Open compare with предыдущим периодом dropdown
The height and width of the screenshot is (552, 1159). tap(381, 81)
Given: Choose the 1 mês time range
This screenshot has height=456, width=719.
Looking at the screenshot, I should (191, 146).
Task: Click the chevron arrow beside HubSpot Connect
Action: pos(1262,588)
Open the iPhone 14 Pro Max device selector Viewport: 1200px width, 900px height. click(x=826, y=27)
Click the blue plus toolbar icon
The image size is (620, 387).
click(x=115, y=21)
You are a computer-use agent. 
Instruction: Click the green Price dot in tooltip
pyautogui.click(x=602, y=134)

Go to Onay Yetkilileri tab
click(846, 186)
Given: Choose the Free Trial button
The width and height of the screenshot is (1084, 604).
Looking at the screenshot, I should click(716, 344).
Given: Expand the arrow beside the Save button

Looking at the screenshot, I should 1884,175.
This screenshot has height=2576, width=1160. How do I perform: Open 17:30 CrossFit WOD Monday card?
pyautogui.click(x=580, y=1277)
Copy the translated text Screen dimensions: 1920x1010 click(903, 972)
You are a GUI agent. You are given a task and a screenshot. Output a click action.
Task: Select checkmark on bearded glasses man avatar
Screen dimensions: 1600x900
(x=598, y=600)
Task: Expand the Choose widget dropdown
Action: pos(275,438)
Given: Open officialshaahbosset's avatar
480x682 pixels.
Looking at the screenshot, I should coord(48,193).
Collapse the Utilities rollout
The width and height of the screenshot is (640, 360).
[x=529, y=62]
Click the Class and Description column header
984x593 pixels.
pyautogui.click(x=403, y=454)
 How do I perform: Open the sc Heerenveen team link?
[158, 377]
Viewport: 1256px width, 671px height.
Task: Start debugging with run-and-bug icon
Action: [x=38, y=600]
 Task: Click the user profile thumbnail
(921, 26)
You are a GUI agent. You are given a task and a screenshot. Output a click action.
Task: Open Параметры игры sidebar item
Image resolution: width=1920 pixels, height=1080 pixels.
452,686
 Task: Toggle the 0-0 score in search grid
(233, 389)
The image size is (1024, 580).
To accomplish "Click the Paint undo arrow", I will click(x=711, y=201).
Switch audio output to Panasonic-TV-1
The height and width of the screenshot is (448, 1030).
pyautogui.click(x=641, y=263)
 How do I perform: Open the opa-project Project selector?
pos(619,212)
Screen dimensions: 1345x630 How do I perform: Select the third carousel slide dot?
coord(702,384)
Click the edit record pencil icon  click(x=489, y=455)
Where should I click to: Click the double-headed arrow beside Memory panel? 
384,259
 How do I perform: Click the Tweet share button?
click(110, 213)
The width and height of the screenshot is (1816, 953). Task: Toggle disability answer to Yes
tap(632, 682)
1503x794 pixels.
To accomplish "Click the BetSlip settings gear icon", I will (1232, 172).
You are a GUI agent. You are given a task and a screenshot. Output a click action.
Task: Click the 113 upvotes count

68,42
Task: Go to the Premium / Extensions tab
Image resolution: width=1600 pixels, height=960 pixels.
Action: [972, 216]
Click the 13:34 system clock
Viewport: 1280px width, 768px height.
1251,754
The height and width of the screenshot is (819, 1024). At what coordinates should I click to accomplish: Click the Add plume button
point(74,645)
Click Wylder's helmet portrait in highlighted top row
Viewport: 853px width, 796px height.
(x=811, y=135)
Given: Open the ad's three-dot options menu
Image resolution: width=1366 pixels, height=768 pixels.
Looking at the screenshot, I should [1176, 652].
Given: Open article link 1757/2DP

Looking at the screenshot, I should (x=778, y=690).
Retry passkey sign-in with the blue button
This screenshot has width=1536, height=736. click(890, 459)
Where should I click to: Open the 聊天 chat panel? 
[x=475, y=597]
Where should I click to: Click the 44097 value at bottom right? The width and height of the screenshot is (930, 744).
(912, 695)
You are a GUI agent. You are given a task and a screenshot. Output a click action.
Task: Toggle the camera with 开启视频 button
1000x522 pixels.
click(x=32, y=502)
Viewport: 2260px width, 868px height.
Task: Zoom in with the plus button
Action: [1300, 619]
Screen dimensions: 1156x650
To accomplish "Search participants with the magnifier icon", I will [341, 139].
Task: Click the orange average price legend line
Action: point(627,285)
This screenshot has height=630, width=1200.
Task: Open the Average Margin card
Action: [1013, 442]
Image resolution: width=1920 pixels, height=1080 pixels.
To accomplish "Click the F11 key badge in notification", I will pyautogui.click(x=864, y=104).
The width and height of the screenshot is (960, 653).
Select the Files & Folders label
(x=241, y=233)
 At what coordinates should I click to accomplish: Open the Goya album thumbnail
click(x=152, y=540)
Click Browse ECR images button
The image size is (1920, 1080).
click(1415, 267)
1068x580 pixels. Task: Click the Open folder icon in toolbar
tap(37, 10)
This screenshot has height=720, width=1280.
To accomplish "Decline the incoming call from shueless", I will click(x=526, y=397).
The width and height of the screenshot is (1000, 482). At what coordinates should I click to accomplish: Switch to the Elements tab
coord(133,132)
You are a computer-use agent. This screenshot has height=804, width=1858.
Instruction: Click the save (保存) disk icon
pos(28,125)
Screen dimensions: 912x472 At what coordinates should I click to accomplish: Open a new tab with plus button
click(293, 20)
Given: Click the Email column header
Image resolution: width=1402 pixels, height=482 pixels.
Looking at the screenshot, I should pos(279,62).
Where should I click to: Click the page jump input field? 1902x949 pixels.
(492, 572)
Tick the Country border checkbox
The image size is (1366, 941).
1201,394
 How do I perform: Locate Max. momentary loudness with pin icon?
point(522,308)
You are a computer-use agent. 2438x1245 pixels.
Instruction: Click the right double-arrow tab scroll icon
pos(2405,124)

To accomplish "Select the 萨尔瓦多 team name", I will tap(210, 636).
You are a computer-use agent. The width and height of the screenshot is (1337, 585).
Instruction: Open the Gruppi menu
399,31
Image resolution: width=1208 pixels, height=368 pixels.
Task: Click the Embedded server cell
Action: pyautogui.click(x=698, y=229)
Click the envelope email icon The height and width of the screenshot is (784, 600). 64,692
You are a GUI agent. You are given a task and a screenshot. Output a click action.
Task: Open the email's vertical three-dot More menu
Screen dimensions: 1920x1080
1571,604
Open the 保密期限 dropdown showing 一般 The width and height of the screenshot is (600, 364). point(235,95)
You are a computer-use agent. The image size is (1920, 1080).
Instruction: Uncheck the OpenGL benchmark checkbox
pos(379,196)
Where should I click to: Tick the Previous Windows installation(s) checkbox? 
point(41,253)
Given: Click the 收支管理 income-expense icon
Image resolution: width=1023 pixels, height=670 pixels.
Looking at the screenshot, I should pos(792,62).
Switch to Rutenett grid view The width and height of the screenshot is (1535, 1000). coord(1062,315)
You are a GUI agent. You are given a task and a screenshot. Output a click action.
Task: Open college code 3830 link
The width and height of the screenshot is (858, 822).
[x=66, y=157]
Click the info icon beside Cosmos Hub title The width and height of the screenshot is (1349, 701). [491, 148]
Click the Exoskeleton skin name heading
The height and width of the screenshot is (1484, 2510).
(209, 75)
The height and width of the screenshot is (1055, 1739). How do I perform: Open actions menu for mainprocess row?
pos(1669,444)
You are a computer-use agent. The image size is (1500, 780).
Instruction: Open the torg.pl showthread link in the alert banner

_PROBLEM TO WORK ON_
Please repeat the listing above word for word, starting at its first line and ending at the line that contains "Copy the translated", with both of those lines included.

_THE COMPLETED TASK_
Open compare with предыдущим периодом dropdown
The height and width of the screenshot is (552, 1159). tap(381, 81)
Given: Choose the 1 mês time range
This screenshot has height=456, width=719.
Looking at the screenshot, I should (191, 146).
Task: Click the chevron arrow beside HubSpot Connect
Action: pos(1262,588)
Open the iPhone 14 Pro Max device selector Viewport: 1200px width, 900px height. click(x=826, y=27)
Click the blue plus toolbar icon
The image size is (620, 387).
click(x=115, y=21)
You are a computer-use agent. 
Instruction: Click the green Price dot in tooltip
pyautogui.click(x=602, y=134)

Go to Onay Yetkilileri tab
click(846, 186)
Given: Choose the Free Trial button
The width and height of the screenshot is (1084, 604).
Looking at the screenshot, I should click(716, 344).
Given: Expand the arrow beside the Save button

Looking at the screenshot, I should 1884,175.
This screenshot has height=2576, width=1160. How do I perform: Open 17:30 CrossFit WOD Monday card?
pyautogui.click(x=580, y=1277)
Copy the translated text Screen dimensions: 1920x1010 click(903, 972)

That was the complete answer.